When there are zeroes in the array?
When there are zeroes in the array, the prefix and suffix will end up becoming zero. Hence, whenever the prefix or the suffix are found to be zero, it means that a zero element was found meaning that we must reassign them with the value 1.
Note that the two-directional traversal (prefix and suffix) is achieved within a single loop, avoiding the need for separate iterations. This makes the solution more efficient while maintaining simplicity.
Approach:
- Initialize a variable to store the maximum product result.
- Maintain two running products: one for the prefix (left to right traversal) and one for the suffix (right to left traversal).
- Iterate through the array:
- If the running product becomes zero, reset it to one to start a new subarray.
- Update the prefix product with the current element during the left-to-right traversal.
- Update the suffix product with the current element during the right-to-left traversal.
- At each step, compute the maximum product using the current prefix and suffix products.

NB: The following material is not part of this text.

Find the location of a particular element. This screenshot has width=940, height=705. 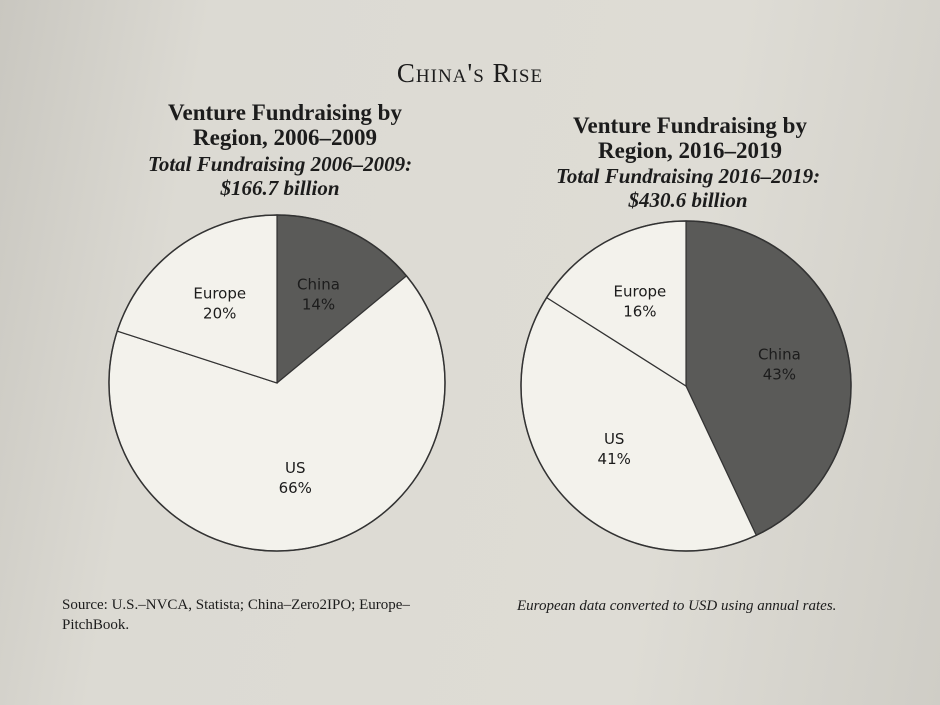

value-label: 41% is located at coordinates (614, 459).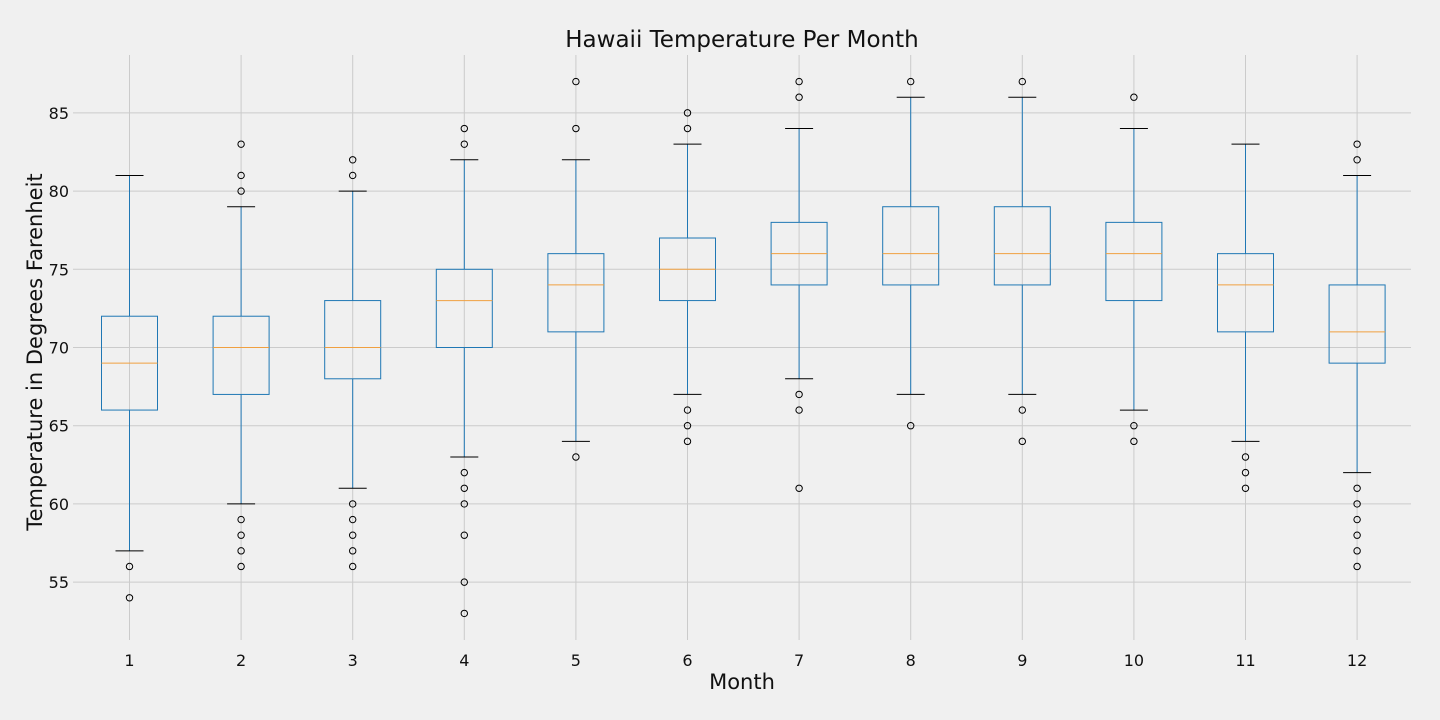 The height and width of the screenshot is (720, 1440). I want to click on y-tick-label: 80, so click(59, 192).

- Return the maximum product obtained after the traversal.
Code:
#include <bits/stdc++.h>
using namespace std;
class Solution {
public:
/* Function to find the product of
elements in maximum product subarray */
int maxProduct(vector<int>& nums) {
int n = nums.size();
int ans = INT_MIN; // to store the answer
// Indices to store the prefix and suffix multiplication
int prefix = 1, suffix = 1;
// Iterate on the elements of the given array
for(int i=0; i < n; i++) {
/* Resetting the prefix and suffix
multiplication if they turn out to be zero */
if(prefix == 0) prefix = 1;
if(suffix == 0) suffix = 1;
// update the prefix and suffix multiplication
prefix *= nums[i];
suffix *= nums[n-i-1];
// store the maximum as the answer
ans = max(ans, max(prefix, suffix));
}
// return the result
return ans;
}
};
int main() {
vector<int> nums = {4, 5, 3, 7, 1, 2};
// Creating an object of Solution class
Solution sol;
/* Function call to find the product of
elements in maximum product subarray */
int ans = sol.maxProduct(nums);
cout << "The product of elements in maximum product subarray is: " << ans;
return 0;
}
Complexity Analysis:
- Time Complexity:
O(N), where N is the size of the array- Traversing the given array using single for loop takes linear time.
- Space Complexity:
O(1), as only couple of variables are used.